Русский бунт именно потому беспощаден, что русским не оставляют другого выхода. Это ultima ratio русского народа, поиск выхода из безвыходной ситуации, в которую его загоняют. Более того, активность народа, пусть самая свирепая и разрушительная, свидетельствует, что он жив и сопротивляется. Гораздо хуже его пассивность, безразличное принятие смерти или, как говорится в одном популярном в националистических кругах апокрифе, «молчаливое умирание самого непокорного в мире народа»[37]. Бунт — признак жизни.
Нельзя сказать, чтобы ощущение подобной угрозы было совсем уж чуждо власти. В противном случае националистические мотивы под эвфемизмом «патриотизм» не включались бы в официальную пропаганду и идеологию, не провозглашались бы популистские национальные проекты. Однако все это, как говорится, «слова, слова, слова»... Государственные инициативы выливаются в имитацию бурной деятельности или же осуществляются таким привычно безобразным образом, что их следствием стало не улучшение, а ухудшение ситуации — рост массовых ожиданий, которые не обретают своего воплощения.
Современное российское государство по своей природе не способно к националистической (и в этом смысле идущей навстречу чаяниям народа) трансформации. Как афористично сформулировал знаменитый русский журналист Виталий Третьяков: хотя каждый отдельно взятый российский чиновник — пламенный патриот России, на первом месте для него всегда стоят личные интересы. Но если власть не может измениться сама, возможно, она изменится под давлением снизу?
Однако шансы актуального русского национализма организовать и возглавить это давление выглядят ничтожными. Он слишком слабый политический игрок, которому не под силу направить процесс этнизации русского сознания в политическое русло «обрусения» государства. Несмотря на заметное улучшение качественных характеристик (особенно в сравнении с прошлым десятилетием) и создание общенациональной сетевой инфраструктуры, национализм слишком разрознен, плохо организован, а его поддержка в обществе не превышает 10—15%. Не говоря уже о преследовании и репрессиях со стороны государственной машины: ведь в официальном дискурсе русский национализм рассматривается как главная угроза стабильности и межнациональному миру в России.
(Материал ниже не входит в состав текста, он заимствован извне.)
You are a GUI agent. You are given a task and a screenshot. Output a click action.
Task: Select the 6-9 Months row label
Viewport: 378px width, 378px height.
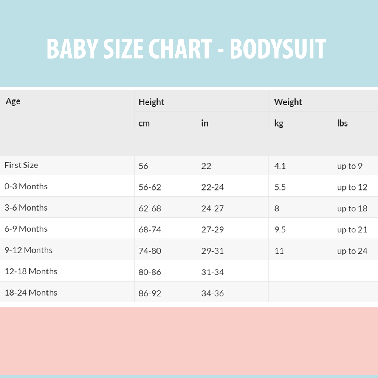coord(26,229)
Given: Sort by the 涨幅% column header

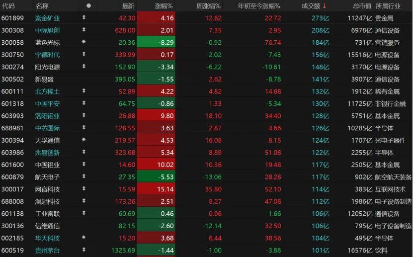Looking at the screenshot, I should point(164,6).
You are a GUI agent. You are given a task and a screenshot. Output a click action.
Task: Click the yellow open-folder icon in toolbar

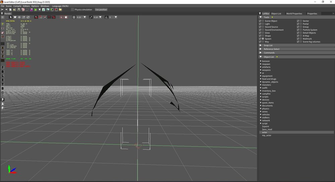pos(60,10)
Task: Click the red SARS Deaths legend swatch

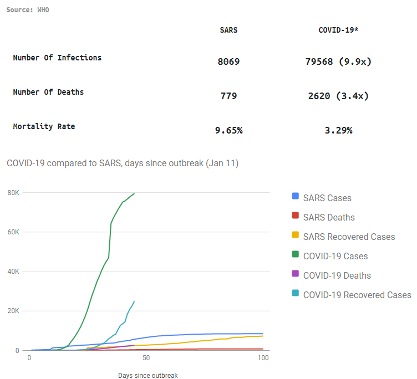Action: [296, 216]
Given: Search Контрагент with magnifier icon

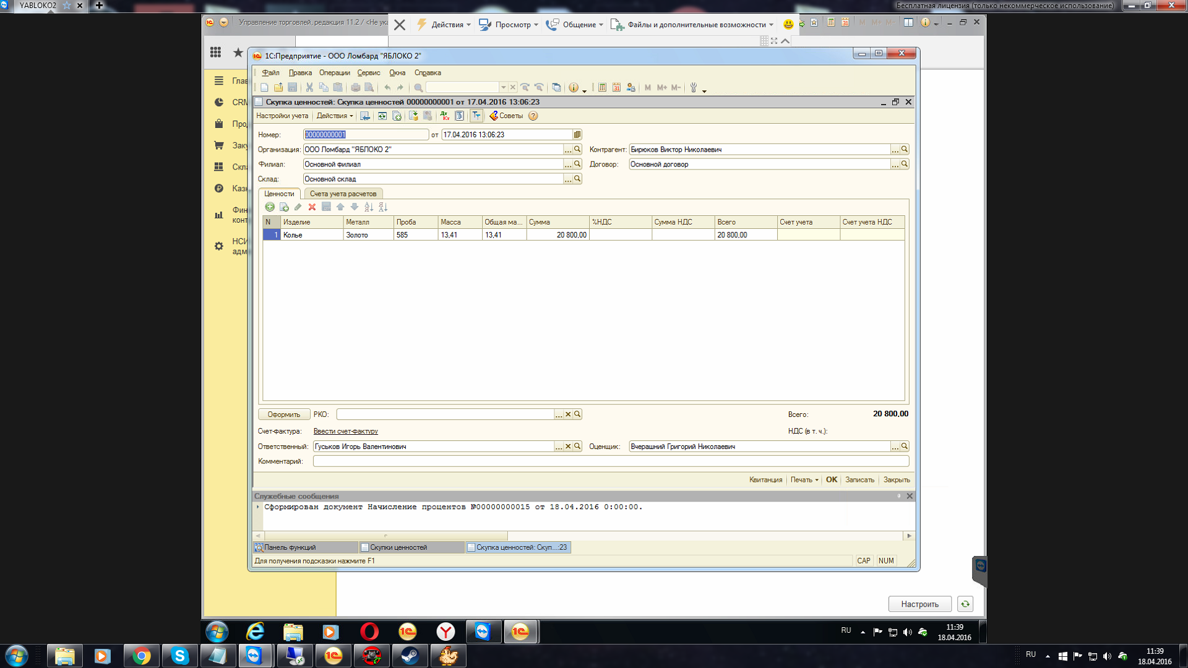Looking at the screenshot, I should (905, 149).
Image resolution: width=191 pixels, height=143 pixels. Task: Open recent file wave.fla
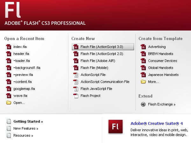(20, 96)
Однако ведущая причина слабости русского национализма коренится не во внешних обстоятельствах — недостаточной массовой поддержке, противодействии государства и «жидомасонской закулисы», а в самих националистах. Русскому национализму на протяжении почти всей его истории присущ ряд серьезных дефектов. Первый, хотя и не самый важный, — интеллектуальная неадекватность. Удивительно, но факт: людям, притязающим выступать от имени народа, глубоко безразлично, что русские хотят на самом деле, националистам не в пример важнее, что они сами думают о русском народе. А представления эти были (и во многом все еще остаются) столь далеки от реальности, что возникает впечатление, будто националисты свалились в Россию с Луны. Где они видели такой русский народ, который фигурирует в националистических идеологемах?
Заблуждение, объяснимое для дворян второй трети XIX в., непростительно интеллектуалам концаXX — началаXXI вв., продолжавшим смотреть на Россию и русских сквозь литературную призму — кривое зеркало отечественной жизни, по точному выражению Ивана Солоне-вича. Националисты или не понимали и не хотели понимать Россию и русских, что слишком очевидно характеризует их интеллектуальные способности, или же боялись говорить себе правду о «народе-богоносце». Ту правду, которую разглядели и умело использовали большевики в начале XX в. и необольшевики-либералы на его исходе. То, что русские дважды пошли не за народофилами-националистами, а за русофобствовавшими силами, с очевидностью указывает, кто лучше понимал русский народ.
Характерное русскому национализму нормативистское представление о русском народе-каким-он-должен-быть отделено «дистанцией огромного размера» от актуального народа-какой-он-естъ. Фантасмагорическое представление о коренных чертах и потребностях русских способно породить лишь фантасмагорические политические программы.
В начале XX в. упования националистов на инстинктивный крестьянский монархизм и патриотизм выглядели нелепыми перед лицом страстного желания «черного передела» мира и взрывом народного анархизма. Такими же нелепыми, как призывы к сохранению империи, аскетизму, самопожертвованию и коллективизму на исходе XX в., когда русской доминантой стало стремление к индивидуальному преуспеянию. А по сей день продолжающие бытовать среди националистов евразийские, традиционалистские, монархические и гитлеровские фантазмы вообще проходят по психиатрическому ведомству. Это не шутка: профессиональный анализ психического профиля националистических интеллектуалов указывает, что стержнем группообразо-вания в их среде нередко (что не значит — всегда) выступает общий комплекс или девиация. Впрочем, этот вывод столь же верен и для либеральных интеллектуалов.